My problem is basically this: There are resources that need to be cleaned up (think AutoClosable) that are dependency-injected into an instance by its creator. I want to communicate to the creator that the instance takes full ownership over, and responsibility for, said resource (at source level, since I am pretty sure there is no way to enforce that in Java).

I am currently entertaining the idea of using a wrapper class Owned<T>, that basically behaves like an Optional that always needs to be filled.

Is this worthwhile? Should I just put a comment in the JavaDoc? Or is there a common way this is handled?

Answer 1

I think it should be possible to implement this using @Owned annotations for function parameters and return types. Whoever calls new initially owns a resource. If you own a resource, you must either destroy it or give it away – either by returning it as an @Owned resource or passing it to a function that claims ownership of it. After you've given up ownership, you must not use the resource any more. If you got passed a resource as a parameter not annotated as @Owned, you must not destroy it and must not pass it to functions that would claim ownership of it. To define “destruction”, we'd probably want a @Destroys annotation for methods on a resource.

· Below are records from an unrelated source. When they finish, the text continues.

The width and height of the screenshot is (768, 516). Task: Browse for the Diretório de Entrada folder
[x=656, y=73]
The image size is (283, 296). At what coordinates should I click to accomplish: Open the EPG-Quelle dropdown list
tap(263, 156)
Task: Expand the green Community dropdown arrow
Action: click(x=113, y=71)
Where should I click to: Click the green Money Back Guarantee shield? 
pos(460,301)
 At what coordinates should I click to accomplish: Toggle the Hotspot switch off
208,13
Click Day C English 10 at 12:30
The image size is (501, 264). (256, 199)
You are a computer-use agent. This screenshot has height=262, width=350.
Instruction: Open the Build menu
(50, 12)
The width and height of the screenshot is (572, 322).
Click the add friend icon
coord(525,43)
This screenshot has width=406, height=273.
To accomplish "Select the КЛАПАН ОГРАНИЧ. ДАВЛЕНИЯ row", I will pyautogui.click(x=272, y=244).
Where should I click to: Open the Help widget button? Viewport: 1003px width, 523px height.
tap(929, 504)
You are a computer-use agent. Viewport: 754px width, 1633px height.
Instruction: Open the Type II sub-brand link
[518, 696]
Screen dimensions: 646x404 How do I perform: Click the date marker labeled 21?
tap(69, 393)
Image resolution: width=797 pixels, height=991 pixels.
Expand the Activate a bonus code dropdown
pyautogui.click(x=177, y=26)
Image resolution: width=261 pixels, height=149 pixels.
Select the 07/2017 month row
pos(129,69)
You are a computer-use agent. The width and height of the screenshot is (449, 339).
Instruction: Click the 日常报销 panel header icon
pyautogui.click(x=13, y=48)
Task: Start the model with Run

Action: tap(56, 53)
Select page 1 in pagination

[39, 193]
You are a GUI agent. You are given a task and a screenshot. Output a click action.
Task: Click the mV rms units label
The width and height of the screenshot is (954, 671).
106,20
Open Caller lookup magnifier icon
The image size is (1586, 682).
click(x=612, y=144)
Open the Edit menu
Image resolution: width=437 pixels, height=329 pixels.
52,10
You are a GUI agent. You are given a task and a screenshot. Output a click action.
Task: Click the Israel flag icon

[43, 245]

The idea is basically taken from Rust (disclaimer: I have never actually programmed in Rust) which itself I believe is strongly inspired by C++. I think that the annotation system in Java should be strong enough to hook in a static analyzer that would enforce the correctness of your program with zero run-time overhead. Since I have never written a static analyzer plugin for the Java compiler, I have no idea how difficult / easy that would be. A more practical problem you'd have to overcome is that many standard and third-party library functions will not care about your annotations and you'd need to figure out some mechanism to inform your analyzer that you know what you are doing. (Such as “unsafe” @Owned T makeOwned(T t) and T makeNotOwned(@Owned T t) methods that “cast away” the annotation. Or support for an external annotations file to load annotations for third-party intrefaces from.)

I think that this would be a very interesting academic project but fear that it would almost certainly turn into a giant time sink if applied to any practical project.

Answer 2

I am not sure there is a common way this is handled, because it takes a lot of work and discipline to do it right, and most people would rather leave open the possibility of error than discipline themselves.

I like to experiment, especially with ways of reducing the possibility of error, so from time to time I have been using various techniques.

One technique is the "hand-off" pattern: whenever a closeable resource is passed from object A to object B, a "handOff" boolean flag is also passed, telling object B whether it should dispose of the resource when it is done with it. I am not terribly satisfied with it, because it is not enforceable at all: the holder of the resource may do the exact opposite of what the "handOff" parameter suggests.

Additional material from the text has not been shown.